§ Task description
Return only that part of the material below which starts with the line containing "Task: Click Transfers" and goes on through the line containing "Click the Support question mark icon", restated exactly.

§ Information supplied

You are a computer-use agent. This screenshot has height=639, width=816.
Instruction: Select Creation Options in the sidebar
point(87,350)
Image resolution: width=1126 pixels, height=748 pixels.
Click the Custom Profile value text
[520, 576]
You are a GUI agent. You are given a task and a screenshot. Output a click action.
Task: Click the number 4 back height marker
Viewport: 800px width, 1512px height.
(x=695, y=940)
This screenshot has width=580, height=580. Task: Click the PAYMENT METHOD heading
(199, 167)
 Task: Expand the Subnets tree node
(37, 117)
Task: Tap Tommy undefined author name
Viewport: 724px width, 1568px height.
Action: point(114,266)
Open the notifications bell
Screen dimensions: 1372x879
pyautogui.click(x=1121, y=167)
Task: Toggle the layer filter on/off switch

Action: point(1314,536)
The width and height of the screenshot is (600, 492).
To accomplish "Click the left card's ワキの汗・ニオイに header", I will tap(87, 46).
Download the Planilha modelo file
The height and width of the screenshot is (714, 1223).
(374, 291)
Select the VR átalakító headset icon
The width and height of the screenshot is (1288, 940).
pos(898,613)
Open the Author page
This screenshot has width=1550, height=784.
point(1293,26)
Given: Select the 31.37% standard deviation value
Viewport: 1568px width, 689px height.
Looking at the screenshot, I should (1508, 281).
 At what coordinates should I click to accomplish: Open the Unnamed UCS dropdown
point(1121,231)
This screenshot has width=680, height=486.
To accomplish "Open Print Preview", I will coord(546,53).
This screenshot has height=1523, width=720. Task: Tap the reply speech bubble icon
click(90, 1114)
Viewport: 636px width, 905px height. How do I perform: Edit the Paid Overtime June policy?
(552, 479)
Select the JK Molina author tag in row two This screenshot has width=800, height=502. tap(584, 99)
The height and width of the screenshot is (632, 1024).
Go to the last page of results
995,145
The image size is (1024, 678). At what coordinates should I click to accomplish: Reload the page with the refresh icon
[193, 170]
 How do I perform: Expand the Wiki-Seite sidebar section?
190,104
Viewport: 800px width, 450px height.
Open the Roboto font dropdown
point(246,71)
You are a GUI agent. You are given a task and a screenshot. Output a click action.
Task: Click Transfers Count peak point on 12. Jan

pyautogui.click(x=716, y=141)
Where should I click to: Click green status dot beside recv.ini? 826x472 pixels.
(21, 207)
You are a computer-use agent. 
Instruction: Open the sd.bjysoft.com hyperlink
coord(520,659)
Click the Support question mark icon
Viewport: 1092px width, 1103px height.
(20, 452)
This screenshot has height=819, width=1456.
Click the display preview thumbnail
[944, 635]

§ Task response
Task: Click Transfers Count peak point on 12. Jan

pyautogui.click(x=716, y=141)
Where should I click to: Click green status dot beside recv.ini? 826x472 pixels.
(21, 207)
You are a computer-use agent. 
Instruction: Open the sd.bjysoft.com hyperlink
coord(520,659)
Click the Support question mark icon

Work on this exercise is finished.